The Magnificent Pyramid Part 1
Time to make the claim famer, the English pyramid system is unique, it’s untouchable, it’s the World’s best, forget the individual medallion making sporting GOATs, the pyramid founded in 1888 is the biggest GOAT (Greatest of All Time) sport has ever created, it’s a magnificent beast never to be slayed. The selected leagues in the pyramid are of an amateur pursuit regional leagues with dirt track pitches with crowds that run into the hundreds at the base end, but they all have a dream to climb the pyramid, no country can challenge, no country can compare, from the Premiership to Level 11 with 6492 teams competing, astonishing figures we are the creation of football stand tall and proud wear the badge with pride.
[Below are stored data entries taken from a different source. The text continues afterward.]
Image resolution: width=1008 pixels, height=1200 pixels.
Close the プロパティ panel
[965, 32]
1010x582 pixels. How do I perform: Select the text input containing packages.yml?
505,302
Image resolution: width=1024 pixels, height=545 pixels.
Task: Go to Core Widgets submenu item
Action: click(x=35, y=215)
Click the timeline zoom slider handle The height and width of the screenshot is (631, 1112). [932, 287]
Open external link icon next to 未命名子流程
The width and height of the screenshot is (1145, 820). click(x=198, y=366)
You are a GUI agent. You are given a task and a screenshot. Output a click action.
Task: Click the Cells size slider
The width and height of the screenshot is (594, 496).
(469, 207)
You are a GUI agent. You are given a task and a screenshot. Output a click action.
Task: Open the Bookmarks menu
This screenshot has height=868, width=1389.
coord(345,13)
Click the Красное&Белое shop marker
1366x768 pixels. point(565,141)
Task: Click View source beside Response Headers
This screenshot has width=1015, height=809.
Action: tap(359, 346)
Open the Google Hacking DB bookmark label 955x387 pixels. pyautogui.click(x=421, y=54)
Notts County founder member of the Football League, attracted a record 13000 attendance for the highest level of non-League football at Level 5 the National League with attendances averaging out at 3000 across the tiered 5, that’s more than some second tier teams in France, Italy and Spain, the only Nationwide 5th tier of any footballing nation, add to the mix with Oldham Athletic being the first former Premiership club to trail blaze at Level 5 unmasks the stone to drop like one or to rise up the pyramid with the Eagle has Landed glorification and the calamitous link to article the ‘Holy Grails’ March 31st 2022. Non-League football is surging with attendances up 50% since the pandemic, despite the unequal distribution of wealth in the game.
In recent times twenty Football League clubs have been put to the sword by non-League opposition. Early doors March 2022 Boreham Wood became the tenth non-League club to make it to the FA Cup Quarter Final stage losing out to Everton two to nil to give on confirmation that the pyramid’s in depth leagues are levels above any in world football, the non-League. At the top end, the Premiership is the richest and most popular globally to sit alongside the world’s largest academies. The academies could be termed as a washout, a dreary punch out of figures. At the elite level with 97 percent of academy players never fulfilling the dream to play in the Premiership to 70 percent never signing on the dotted line, a ‘professional footballer’s’ contract. The cattle market syndrome players on intake to hopes and dreams being dashed that’s the brutality of football, that’s what the public do not see or cannot relate to, yes football is the beautiful game, but it has a dark sinister side. Clubs striving to find the raw uncut diamond to develop but it is hard to determine which players will become the success story.
A bigger picture prevails with youngsters to home grown players with opportunities reduced due to the foreign player brigade leading to a bottle neck of thousands of talented players pipe holed into the themed ‘free agents’. A drop zone into the lower leagues is the singular route or to fade from the football landscape on release from club one to three academy level structures. Many players do find their way back up the pyramid with Leicester City’s Jamie Vardy being the standard bearer to achieve the impossible to lift the Premiership trophy with the Foxes in 2016, a remarkable achievement for Vardy and the club. Other players of note are the former Manchester United defender Chris Smalling who was released by Millwall and drop zoned to Maidstone United. The former Welsh International Ashley Williams who plied his trade at 7th tier Hednesford Town on release from West Bromwich Albion and later went on to play for Everton.
The major plus for players at academy level is to receive elite level coaching. All the non-League clubs are now professional, bar three clubs who are using the hybrid model to remain professional and semi-pros in the mix. Professionalism in the non-League has increased, and aided by a 100 million pounds a season pot from the leagues central generated television rights contract. An influx of 80,000 pounds per club at non-League level with the remainder of the cash cow staying in the Football League. It has to be said that a bigger cow is required in the NL. On the legality and general coverage, the NL comes under the umbrella of CAS, the Court of Arbitration for Sport, and TAS the Tribunal Arbitral du Sport. The Football Leagues One and Two come under the remit of the Salary Management Protocol (SMP). The Championship League is under the termed Profit and Sustainability rules (PNS). Despite the coverage, the non-League parameters have no regulation set in place with a number of clubs receiving enormous amounts of owner investments respective of the level of football, the knock on effect. Clubs on the large cash influx being Crawley Town, Salford City, Billericay Town, AFC Slough Town, Ebbsfleet United and the media savvy AFC Wrexham.